Top of INFORMATION GIVEN
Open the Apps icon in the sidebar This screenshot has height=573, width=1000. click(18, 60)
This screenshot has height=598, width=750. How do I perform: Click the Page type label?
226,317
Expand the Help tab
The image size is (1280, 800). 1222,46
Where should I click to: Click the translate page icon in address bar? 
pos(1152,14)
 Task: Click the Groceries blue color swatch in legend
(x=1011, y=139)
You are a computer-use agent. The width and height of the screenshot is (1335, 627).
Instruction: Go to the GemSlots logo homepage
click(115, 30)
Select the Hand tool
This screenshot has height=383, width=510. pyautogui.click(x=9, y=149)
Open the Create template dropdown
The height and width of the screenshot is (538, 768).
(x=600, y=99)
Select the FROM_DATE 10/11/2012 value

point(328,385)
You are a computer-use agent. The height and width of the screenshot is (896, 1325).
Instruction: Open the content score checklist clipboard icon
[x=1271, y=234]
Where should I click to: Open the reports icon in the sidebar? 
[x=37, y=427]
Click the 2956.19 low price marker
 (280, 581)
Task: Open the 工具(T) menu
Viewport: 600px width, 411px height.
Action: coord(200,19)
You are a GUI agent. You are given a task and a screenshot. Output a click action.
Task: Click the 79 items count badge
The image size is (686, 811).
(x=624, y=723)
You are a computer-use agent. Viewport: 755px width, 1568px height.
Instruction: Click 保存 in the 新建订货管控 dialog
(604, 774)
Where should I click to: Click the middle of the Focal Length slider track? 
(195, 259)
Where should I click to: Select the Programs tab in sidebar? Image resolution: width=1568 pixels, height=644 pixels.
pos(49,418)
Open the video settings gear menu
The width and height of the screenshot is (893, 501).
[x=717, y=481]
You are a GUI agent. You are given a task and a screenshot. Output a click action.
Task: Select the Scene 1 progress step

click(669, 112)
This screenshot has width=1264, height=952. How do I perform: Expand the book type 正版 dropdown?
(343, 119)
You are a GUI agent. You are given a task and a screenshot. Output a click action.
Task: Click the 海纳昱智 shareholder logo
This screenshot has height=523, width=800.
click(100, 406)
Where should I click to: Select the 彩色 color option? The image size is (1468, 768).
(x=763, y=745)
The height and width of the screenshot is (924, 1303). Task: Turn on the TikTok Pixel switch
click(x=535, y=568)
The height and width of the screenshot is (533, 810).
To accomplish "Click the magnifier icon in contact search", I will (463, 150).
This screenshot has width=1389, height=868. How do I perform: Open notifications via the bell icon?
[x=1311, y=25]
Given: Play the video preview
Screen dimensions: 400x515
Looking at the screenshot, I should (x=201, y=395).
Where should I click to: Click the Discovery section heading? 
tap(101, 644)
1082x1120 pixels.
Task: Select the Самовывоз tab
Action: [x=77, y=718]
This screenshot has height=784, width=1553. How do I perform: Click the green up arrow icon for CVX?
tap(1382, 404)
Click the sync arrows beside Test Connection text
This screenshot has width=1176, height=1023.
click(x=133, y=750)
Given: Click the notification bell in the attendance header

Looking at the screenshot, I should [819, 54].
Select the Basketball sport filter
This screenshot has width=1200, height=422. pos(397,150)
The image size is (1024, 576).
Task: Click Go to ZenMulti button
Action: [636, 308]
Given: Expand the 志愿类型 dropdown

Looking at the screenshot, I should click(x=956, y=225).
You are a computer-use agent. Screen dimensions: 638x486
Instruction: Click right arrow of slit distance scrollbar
Bottom of INFORMATION GIVEN
WHAT IS NEEDED |
Repeat only the lines running from the line that contains "Where should I click to: Click the Discovery" through the last line above, inclusive.

TASK ANSWER |
Where should I click to: Click the Discovery section heading? 
tap(101, 644)
1082x1120 pixels.
Task: Select the Самовывоз tab
Action: [x=77, y=718]
This screenshot has height=784, width=1553. How do I perform: Click the green up arrow icon for CVX?
tap(1382, 404)
Click the sync arrows beside Test Connection text
This screenshot has width=1176, height=1023.
click(x=133, y=750)
Given: Click the notification bell in the attendance header

Looking at the screenshot, I should [819, 54].
Select the Basketball sport filter
This screenshot has width=1200, height=422. pos(397,150)
The image size is (1024, 576).
Task: Click Go to ZenMulti button
Action: [636, 308]
Given: Expand the 志愿类型 dropdown

Looking at the screenshot, I should click(x=956, y=225).
You are a computer-use agent. Screen dimensions: 638x486
Instruction: Click right arrow of slit distance scrollbar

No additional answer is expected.